The required output is every line from the one with "Click the Bump map icon in effects list" through the final line of the data below, unchanged.

[Recorded information — start]

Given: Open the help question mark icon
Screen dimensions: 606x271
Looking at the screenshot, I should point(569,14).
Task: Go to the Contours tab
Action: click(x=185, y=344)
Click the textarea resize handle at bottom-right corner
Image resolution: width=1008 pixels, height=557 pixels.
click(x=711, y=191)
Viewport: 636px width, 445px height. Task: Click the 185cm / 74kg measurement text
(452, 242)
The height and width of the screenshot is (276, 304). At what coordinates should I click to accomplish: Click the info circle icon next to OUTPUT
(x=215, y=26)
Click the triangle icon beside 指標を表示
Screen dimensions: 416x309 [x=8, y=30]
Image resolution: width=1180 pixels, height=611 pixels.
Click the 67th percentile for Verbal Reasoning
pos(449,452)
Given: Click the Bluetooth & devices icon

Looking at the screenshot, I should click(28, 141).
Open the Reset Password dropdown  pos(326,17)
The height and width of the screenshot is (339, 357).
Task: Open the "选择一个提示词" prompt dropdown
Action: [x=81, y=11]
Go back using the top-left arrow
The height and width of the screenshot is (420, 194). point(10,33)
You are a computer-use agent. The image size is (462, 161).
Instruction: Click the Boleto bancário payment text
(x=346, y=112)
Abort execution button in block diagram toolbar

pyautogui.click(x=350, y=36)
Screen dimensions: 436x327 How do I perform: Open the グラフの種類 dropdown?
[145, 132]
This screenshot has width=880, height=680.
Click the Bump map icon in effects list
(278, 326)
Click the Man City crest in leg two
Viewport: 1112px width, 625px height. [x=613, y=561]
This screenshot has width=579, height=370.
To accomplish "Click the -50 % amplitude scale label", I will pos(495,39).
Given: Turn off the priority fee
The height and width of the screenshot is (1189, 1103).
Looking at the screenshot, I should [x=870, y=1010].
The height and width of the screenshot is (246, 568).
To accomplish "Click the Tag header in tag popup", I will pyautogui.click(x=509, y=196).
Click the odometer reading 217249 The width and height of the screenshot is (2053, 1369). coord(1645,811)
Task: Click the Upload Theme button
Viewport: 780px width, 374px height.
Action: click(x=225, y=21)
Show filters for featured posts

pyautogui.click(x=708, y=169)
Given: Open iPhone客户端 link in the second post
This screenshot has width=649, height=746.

[Recorded information — finish]

- Written reply
Click the Bump map icon in effects list
(278, 326)
Click the Man City crest in leg two
Viewport: 1112px width, 625px height. [x=613, y=561]
This screenshot has width=579, height=370.
To accomplish "Click the -50 % amplitude scale label", I will pos(495,39).
Given: Turn off the priority fee
The height and width of the screenshot is (1189, 1103).
Looking at the screenshot, I should [x=870, y=1010].
The height and width of the screenshot is (246, 568).
To accomplish "Click the Tag header in tag popup", I will pyautogui.click(x=509, y=196).
Click the odometer reading 217249 The width and height of the screenshot is (2053, 1369). coord(1645,811)
Task: Click the Upload Theme button
Viewport: 780px width, 374px height.
Action: click(x=225, y=21)
Show filters for featured posts

pyautogui.click(x=708, y=169)
Given: Open iPhone客户端 link in the second post
This screenshot has width=649, height=746.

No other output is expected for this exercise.